ZIELSETZUNG 1
In welchem Jahr wurde die Europäische Wirtschaftsgemeinschaft laut dem Seitenauszug in Europäische Gemeinschaft umbenannt?
ZIELSETZUNG 2
Entnehmen Sie dem Seitenauszug wörtlich die Passage von „1957 brachten mit“ bis „27 Ländern aufgebläht.“.

SEITENAUSZUG
_ _ _ _ _ _ _

© JUNGE FREIHEIT Verlag GmbH & Co.  www.jungefreiheit.de  16/08 11. April 2008

Milch in antiquierten Blechkannen
Landwirtschaft: Rumänien und Bulgarien sind nicht auf EU-Standard / Erweiterung um die Türkei würde die Probleme verschärfen
Harald Ströhlein

In diesem Jahr feiert die Europäische Union ihren 15. Geburtstag. Denn im Jahre 1993 wurde die 1957 gebildete Europäische Wirtschaftsgemeinschaft (EWG) angesichts ihrer umfangreich erweiterten Aufgabenstellung in Europäische Gemeinschaft (EG) umbenannt. Die EG ist das Kernstück der EU. In der Umgangssprache hat sich zwar der Begriff EU durchgesetzt, jedoch verfügt weiter nur die EG über völkerrechtliche Handlungsfähigkeit.

1957 brachten mit Unterzeichnung der Römischen Verträge sechs Staaten - Belgien, Deutschland, Frankreich, Italien, Luxemburg und die Niederlande - ihre konformen Interessen zusammen, 1993 waren es bereits ein Dutzend. Im Rahmen der Osterweiterung um zehn Staaten im Jahre 2004 und deren Fortsetzung vor gut einem Jahr hat sich die EU zu einem kunterbunten Vielvölkerstaat aus 27 Ländern aufgebläht.

_ _ _ _ _ _ _

DATEN
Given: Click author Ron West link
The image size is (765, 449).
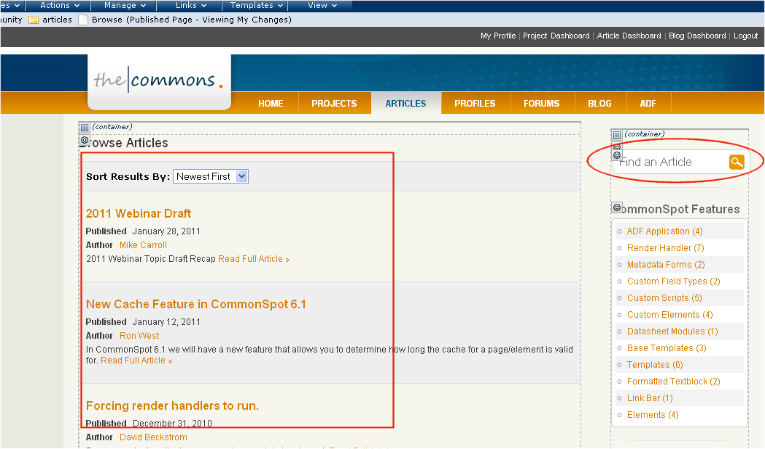Looking at the screenshot, I should [139, 336].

_ _ _ _ _ _ _

ERGEBNIS 1
Im Jahr 1993.

ERGEBNIS 2
1957 brachten mit Unterzeichnung der Römischen Verträge sechs Staaten - Belgien, Deutschland, Frankreich, Italien, Luxemburg und die Niederlande - ihre konformen Interessen zusammen, 1993 waren es bereits ein Dutzend. Im Rahmen der Osterweiterung um zehn Staaten im Jahre 2004 und deren Fortsetzung vor gut einem Jahr hat sich die EU zu einem kunterbunten Vielvölkerstaat aus 27 Ländern aufgebläht.